These implicit actions make the above expression equivalent to the following expression in which the same actions are represented explicitly:
//book[some $a in ./author satisfies string(data($a)) = "Mark Twain"]
In keeping with the basic principle of conciseness as well as the principle of backward compatibility, XQuery preserved these implicit XPath conversions and in fact extended them in a uniform way to apply to other parts of the XQuery language. The extraction of atomic values from nodes is called atomization in XQuery, and is applied to sequences as well as to individual nodes. For example, the expression avg(/employee/salary) extracts numeric values from a sequence of salary nodes before applying the avg function.
The implicit conversions described above led to a serious concern for the designers of XQuery: They caused the comparison operators such as = and > to lack the transitivity property. Thus, if $book1/author = $book2/author is true, and $book2/author = $book3/author is true, it is not possible to conclude that $book1/author = $book3/author is true. For example, this inference would fail if $book1/author has the value ("Billy", "Bonnie"), $book2/author has the value ("Bonnie", "Barry"), and $book3/author has the value ("Barry", "Benny").
Transitivity is a useful property for comparison operators. For example, transitivity of equality comparisons is required for certain kinds of query transforms that are useful in optimization. Transitivity of a comparison operator is also required if the operator is to serve as the basis for imposing a global ordering on a sequence of values. Since the six general comparison operators (=, !=, >, >=, <, and <=) lack transitivity, the designers of XQuery decided to supplement them with six more primitive value comparison operators (eq, ne, gt, ge, lt, and le) that have the transitivity property. These primitive comparison operators can be used to compare single atomic values, but they raise an error if either of the operands to be compared is not a single value. The value comparison operators always treat an untyped operand as a string.
Incompatible Changes
Despite the general objective of backward compatibility, a small number of XPath Version 1 features remained unacceptable to the designers of XQuery. Some of these features were considered important for other usages of XPath, such as XSLT style sheets that had been written to exploit these features. To deal with this problem, an "XPath Version 1 compatibility mode" was defined for XPath Version 2. When embedded in XQuery, XPath Version 2 will not run in compatibility mode, and the semantics of certain operators will be different from those of XPath Version 1. Other host environments of XPath Version 2, such as XSLT, are free to interpret XPath Version 2 in compatibility mode to preserve the semantics expected by existing applications. The cases in which compatibility mode influences the semantics of XPath Version 2 include the following:
In XPath Version 1, if an operand of an arithmetic operator such as + is a sequence containing more than one node, the numeric value of the first node in the sequence is extracted and used as the operand. In XQuery, this case is treated as an error.
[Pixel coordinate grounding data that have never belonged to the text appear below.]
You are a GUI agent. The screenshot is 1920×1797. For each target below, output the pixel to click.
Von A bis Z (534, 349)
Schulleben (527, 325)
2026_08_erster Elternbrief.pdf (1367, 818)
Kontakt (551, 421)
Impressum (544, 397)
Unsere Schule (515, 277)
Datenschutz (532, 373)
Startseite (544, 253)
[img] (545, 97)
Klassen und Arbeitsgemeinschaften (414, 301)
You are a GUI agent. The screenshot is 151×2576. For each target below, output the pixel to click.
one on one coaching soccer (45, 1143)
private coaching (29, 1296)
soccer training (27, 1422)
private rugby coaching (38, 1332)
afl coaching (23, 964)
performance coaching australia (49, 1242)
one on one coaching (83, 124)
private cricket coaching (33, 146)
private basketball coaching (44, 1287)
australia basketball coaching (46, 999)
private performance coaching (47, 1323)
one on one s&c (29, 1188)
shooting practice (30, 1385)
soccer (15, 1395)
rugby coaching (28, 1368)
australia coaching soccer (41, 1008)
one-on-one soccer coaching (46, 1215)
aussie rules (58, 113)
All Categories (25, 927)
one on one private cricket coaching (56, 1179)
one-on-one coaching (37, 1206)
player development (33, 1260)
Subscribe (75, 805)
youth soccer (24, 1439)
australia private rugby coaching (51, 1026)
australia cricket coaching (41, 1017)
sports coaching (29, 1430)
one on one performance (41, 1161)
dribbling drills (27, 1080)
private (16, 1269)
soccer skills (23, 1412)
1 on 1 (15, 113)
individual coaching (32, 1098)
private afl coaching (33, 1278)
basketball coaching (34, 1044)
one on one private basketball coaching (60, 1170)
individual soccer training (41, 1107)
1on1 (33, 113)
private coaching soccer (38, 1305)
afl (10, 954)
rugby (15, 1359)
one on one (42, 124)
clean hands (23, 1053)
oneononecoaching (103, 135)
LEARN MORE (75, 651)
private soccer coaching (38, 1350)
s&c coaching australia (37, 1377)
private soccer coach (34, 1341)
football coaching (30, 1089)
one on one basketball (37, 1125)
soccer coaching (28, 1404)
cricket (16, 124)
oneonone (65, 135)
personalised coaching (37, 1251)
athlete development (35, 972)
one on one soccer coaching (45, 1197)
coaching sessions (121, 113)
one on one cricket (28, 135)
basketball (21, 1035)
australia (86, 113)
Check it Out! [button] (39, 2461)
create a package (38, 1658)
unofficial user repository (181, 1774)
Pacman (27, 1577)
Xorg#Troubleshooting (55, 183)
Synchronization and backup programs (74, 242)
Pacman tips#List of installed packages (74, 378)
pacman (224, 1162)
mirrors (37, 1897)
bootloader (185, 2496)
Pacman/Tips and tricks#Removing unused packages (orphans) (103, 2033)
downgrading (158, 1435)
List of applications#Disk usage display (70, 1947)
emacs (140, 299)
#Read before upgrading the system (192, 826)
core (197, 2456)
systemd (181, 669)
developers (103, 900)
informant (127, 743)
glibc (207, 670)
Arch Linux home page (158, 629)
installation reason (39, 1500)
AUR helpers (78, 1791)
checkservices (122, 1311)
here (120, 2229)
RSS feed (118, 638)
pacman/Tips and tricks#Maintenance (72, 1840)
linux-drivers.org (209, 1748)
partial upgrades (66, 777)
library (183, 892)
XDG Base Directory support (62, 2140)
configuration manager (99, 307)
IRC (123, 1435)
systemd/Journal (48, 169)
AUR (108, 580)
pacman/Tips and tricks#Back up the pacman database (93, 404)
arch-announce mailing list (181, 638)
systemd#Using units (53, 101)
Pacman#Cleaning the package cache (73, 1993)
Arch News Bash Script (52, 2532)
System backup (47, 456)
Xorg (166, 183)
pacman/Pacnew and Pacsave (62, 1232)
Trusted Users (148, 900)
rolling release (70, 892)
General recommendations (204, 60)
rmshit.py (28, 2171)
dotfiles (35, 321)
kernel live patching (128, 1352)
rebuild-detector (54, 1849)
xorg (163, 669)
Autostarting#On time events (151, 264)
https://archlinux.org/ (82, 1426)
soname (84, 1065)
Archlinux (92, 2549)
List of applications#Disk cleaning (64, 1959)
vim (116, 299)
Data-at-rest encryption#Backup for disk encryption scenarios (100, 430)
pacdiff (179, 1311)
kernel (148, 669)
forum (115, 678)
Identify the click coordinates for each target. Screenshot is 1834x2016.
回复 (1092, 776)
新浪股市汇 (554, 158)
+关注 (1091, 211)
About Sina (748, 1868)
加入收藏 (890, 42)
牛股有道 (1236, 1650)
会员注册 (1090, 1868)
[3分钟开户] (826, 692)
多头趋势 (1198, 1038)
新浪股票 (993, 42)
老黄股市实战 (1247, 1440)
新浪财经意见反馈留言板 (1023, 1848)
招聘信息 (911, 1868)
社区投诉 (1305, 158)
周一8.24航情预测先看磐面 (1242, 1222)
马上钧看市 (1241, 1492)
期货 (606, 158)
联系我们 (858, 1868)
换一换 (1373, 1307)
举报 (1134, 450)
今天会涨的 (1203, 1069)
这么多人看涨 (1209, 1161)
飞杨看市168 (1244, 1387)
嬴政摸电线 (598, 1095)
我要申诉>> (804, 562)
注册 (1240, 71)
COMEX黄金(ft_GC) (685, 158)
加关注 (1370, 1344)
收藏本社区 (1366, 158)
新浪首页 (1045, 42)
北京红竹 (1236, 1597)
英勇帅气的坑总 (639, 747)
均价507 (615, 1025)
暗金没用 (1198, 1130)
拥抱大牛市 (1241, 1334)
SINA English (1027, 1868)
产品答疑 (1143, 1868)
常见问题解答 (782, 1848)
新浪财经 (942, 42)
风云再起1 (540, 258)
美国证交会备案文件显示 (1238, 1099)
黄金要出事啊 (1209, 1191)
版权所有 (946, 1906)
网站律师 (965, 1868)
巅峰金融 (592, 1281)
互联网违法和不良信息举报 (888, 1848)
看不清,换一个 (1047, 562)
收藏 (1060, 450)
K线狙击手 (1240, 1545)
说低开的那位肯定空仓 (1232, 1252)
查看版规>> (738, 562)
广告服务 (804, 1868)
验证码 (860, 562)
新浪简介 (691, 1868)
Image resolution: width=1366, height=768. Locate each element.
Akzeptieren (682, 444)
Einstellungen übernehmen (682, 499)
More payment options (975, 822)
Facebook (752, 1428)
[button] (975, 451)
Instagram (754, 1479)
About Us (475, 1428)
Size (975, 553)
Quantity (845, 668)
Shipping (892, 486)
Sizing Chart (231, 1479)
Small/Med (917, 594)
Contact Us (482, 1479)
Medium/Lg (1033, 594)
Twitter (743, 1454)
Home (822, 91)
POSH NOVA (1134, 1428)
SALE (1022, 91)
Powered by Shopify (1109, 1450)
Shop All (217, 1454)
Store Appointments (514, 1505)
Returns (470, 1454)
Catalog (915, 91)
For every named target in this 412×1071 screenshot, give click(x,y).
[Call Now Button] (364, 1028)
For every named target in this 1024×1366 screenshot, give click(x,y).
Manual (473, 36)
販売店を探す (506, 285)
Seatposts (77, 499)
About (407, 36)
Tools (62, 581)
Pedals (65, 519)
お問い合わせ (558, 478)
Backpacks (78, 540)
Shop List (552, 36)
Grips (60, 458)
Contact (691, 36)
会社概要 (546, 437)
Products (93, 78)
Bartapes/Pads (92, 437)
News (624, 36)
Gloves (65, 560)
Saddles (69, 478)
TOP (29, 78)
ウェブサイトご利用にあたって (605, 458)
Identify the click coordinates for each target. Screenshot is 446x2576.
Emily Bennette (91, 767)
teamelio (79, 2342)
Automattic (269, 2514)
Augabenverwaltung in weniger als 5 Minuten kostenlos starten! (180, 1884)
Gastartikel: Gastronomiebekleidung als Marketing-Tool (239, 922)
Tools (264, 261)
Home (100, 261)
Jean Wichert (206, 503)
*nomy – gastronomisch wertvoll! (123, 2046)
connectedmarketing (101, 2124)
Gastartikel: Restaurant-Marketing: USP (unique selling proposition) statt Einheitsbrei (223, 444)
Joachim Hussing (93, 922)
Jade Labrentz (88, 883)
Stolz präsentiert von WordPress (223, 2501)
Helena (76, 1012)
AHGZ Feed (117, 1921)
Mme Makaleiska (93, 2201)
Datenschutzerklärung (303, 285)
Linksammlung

In XPath Version 1, inequality operators on strings cast their operands to double, but the equality operator on two strings performs a string comparison. This leads to the surprising result that "4" <= "4.0" and "4" >= "4.0" are both true, but "4" = "4.0" is false. In XQuery, all comparison operators on strings perform string comparisons without attempting to convert their operands to numbers.
In XPath Version 1, arithmetic operators can be applied to strings and implicitly convert their operands to double. For example, the expression "1" + "2" returns 3.0E0. In XQuery, arithmetic on strings is treated as an error.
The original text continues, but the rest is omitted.